Boot critical file c:\ci.dll is corrupt.

I have tried system restore at several points and run sfc /scannow, which told me to reboot my computer, but I kept going round in a loop from there.

I would appreciate some help and guidance on this. Thank you.


----------



## pip22 (Aug 22, 2004)

*Re: Boot critical file c:/ci.dll is corrupt*

This error has been known to be caused by Windows Updates. Every reference I've read on that issue required a re-install of Windows 7 since nothing else worked.

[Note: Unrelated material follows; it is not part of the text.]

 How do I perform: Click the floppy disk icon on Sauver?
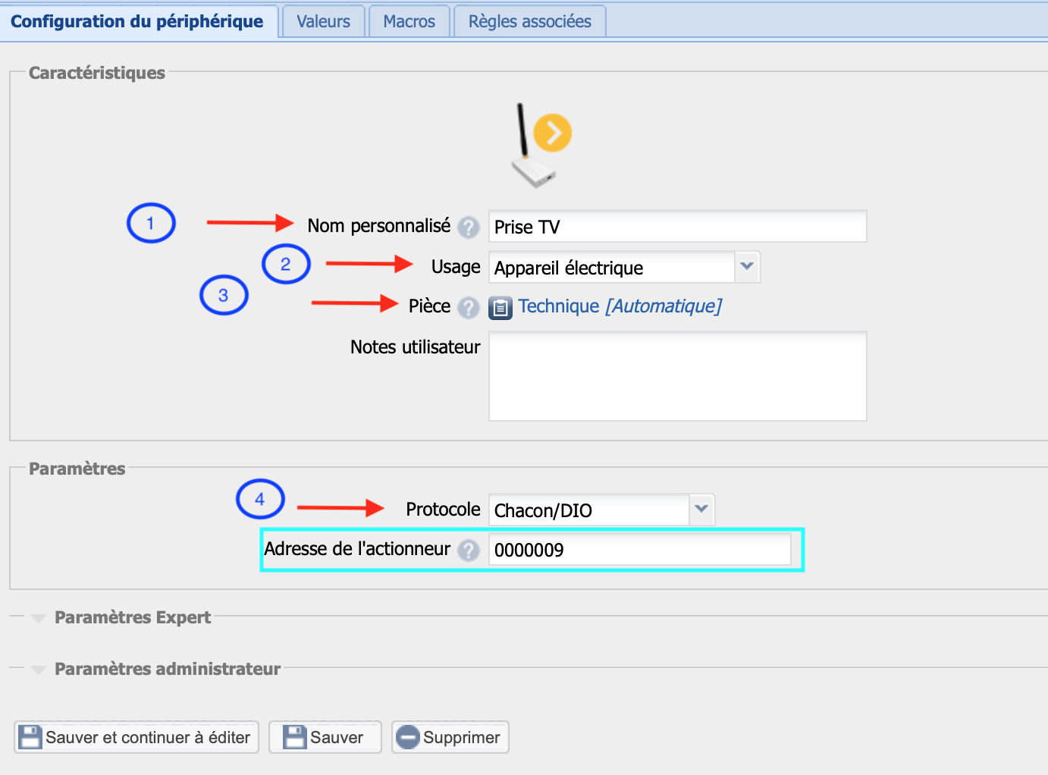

Provided you've taken the sensible precaution of backing up your files before that happened, re-installing will not involve losing anything. Better still, if you've created a "System Image" which Windows 7 allows you to do (& which everyone should do as soon as possible after installation), restoring Windows will be even easier.


----------



## jlwu (Jun 5, 2011)

*Re: Boot critical file c:/ci.dll is corrupt*

It's likely a TDSS rootkit that neither McAfee nor Norton will detect. 
It will prevent the system from booting
It will get auto repair to go round and round
Auto repair will sometimes say its ci.dll and sometimes it will say it cant find anything wrong.
BEFORE you try to blast and reinstall or do any copying of ci.dll to various directories.

Boot withtout driver sig verification (NOT SAFE MODE), it will get you back your desktop, (YES it will boot up)
and quickly use Kaspekerkys TDSS removal tool tdsskiller.exe before the rootkit does further damage by downloading other stuff. 
Read up "How to remove malware belonging to the family Rootkit.Win32.TDSS" 
One simple step will save you hours and hours of frustration.
Good luck


----------



## summer_0126 (Jun 1, 2011)

*Re: Boot critical file c:/ci.dll is corrupt*

@jlwu ray:It worked!!!!!!!! Thank you, thank you, thank you!!!!!!!!!!ray:


----------



## Marticus12914 (Jun 10, 2011)

JLWU .... You are the shiz-nit!! I came into this forum by chance loking like a cross between this guy :sigh: and this guy :upset:. Now I look more like this guy :grin: thanks to your post. It's pretty rediculous the Microsoft EMPIRE can't include a simple fix like that in their billion dollar programs. :4-dontkno. Thank you for saving me hours.


----------



## jlwu (Jun 5, 2011)

Thank you for the kind comments.
One thing if I may add.
Once the rootkit is removed, you may want to 
1. Turn on Windows Defender and see of stuff like c:\windows\system32\drivers\etc\hosts is corrupted to take you to fake AV vendor sites.
2. install AntiMalwareBytes, boot in safe mode, and run a scan.
(AntiMalwareBytes and KAV are pretty complementary, they usually find different things)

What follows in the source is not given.